**Task brief**
Copy every record word for word. The images stay behind.

# # #

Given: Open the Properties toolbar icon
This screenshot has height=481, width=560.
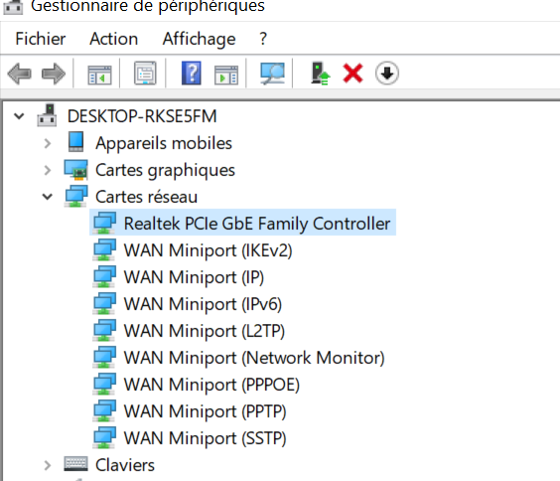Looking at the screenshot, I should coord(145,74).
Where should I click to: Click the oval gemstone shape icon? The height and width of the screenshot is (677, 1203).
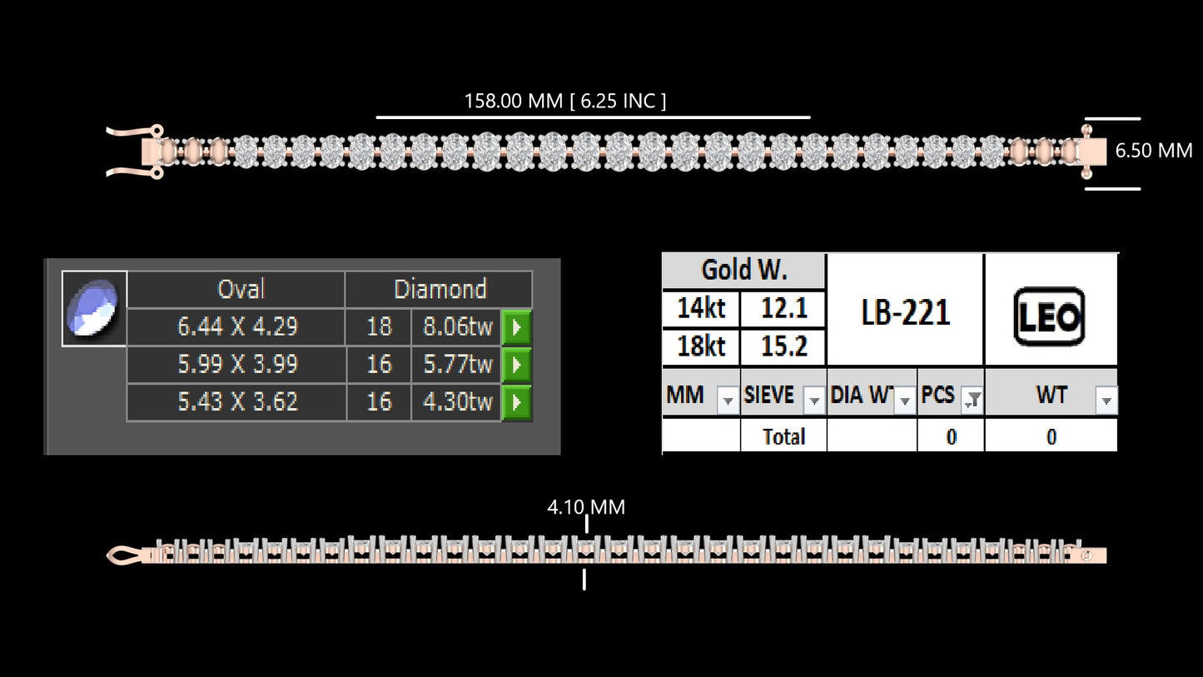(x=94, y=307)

# # #

**Written response**
Given: Open the Properties toolbar icon
This screenshot has height=481, width=560.
Looking at the screenshot, I should coord(145,74).
Where should I click to: Click the oval gemstone shape icon? The height and width of the screenshot is (677, 1203).
(x=94, y=307)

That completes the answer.